Python Engine Integration

Launching Embedding generation with Python

Use asynchronous programming in Python using asyncio for flexible and efficient embedding processing with Infinity. This advanced method allows for concurrent execution of different requests, making it ideal for high-throughput embedding generation.

import asyncio
from infinity_emb import AsyncEmbeddingEngine, EngineArgs
from infinity_emb.log_handler import logger
logger.setLevel(5) # Debug

# Define sentences for embedding
sentences = ["Embed this sentence via Infinity.", "Paris is in France."]
# Initialize the embedding engine with model specifications
engine = AsyncEmbeddingEngine.from_args(
    EngineArgs(
        model_name_or_path="BAAI/bge-small-en-v1.5",
        engine="torch", 
        lengths_via_tokenize=True
    )
)

async def main(): 
    await engine.astart()  # initializes  the engine
    job1 = asyncio.create_task(engine.embed(sentences=sentences))
    # submit a second job in parallel
    job2 = asyncio.create_task(engine.embed(sentences=["Hello world"]))
    # usage is total token count according to tokenizer.
    embeddings, usage = await job1
    embeddings2, usage2 = await job2
    # Embeddings are now available for use - they ran in the same batch.
    print(f"for {sentences}, generated embeddings {len(embeddings)} with tot_tokens={usage}")
    await engine.astop() 

asyncio.run(
    main()
)

Reranker

Reranking gives you a score for similarity between a query and multiple documents. Use it in conjunction with a VectorDB+Embeddings, or as standalone for small amount of documents. Please select a model from huggingface that is a AutoModelForSequenceClassification with one class classification.

import asyncio
from infinity_emb import AsyncEmbeddingEngine, EngineArgs
query = "What is the python package infinity_emb?"
docs = ["This is a document not related to the python package infinity_emb, hence...", 
    "Paris is in France!",
    "infinity_emb is a package for sentence embeddings and rerankings using transformer models in Python!"]
engine_args = EngineArgs(model_name_or_path = "BAAI/bge-reranker-base", engine="torch")
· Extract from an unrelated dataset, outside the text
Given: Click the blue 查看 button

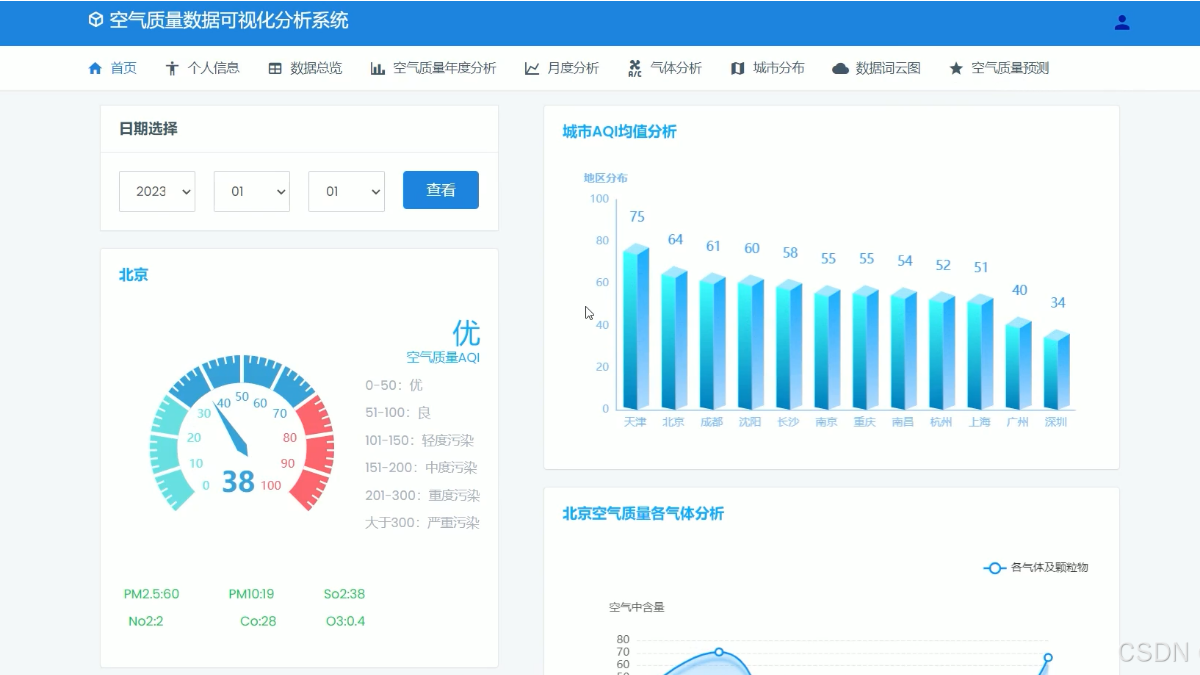Looking at the screenshot, I should click(441, 189).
engine = AsyncEmbeddingEngine.from_args(engine_args)
async def main(): 
    async with engine:
        ranking, usage = await engine.rerank(query=query, docs=docs)
        print(list(zip(ranking, docs)))
    # or handle the async start / stop yourself.
    await engine.astart()
    ranking, usage = await engine.rerank(query=query, docs=docs)
    await engine.astop()

asyncio.run(main())

When using the CLI, use this command to launch rerankers:

infinity_emb v2 --model-id BAAI/bge-reranker-base

Text Classification

Use text classification with Infinity's classify feature, which allows for sentiment analysis, emotion detection, and more classification tasks.

import asyncio
from infinity_emb import AsyncEmbeddingEngine, EngineArgs

sentences = ["This is awesome.", "I am bored."]
engine_args = EngineArgs(model_name_or_path = "SamLowe/roberta-base-go_emotions", 
    engine="torch", model_warmup=True)
engine = AsyncEmbeddingEngine.from_args(engine_args)
async def main(): 
    async with engine:
        predictions, usage = await engine.classify(sentences=sentences)
    # or handle the async start / stop yourself.
    await engine.astart()
    predictions, usage = await engine.classify(sentences=sentences)
    await engine.astop()
asyncio.run(main())

Running via CLI requires a new FastAPI schema and server integration - PR's are also welcome there.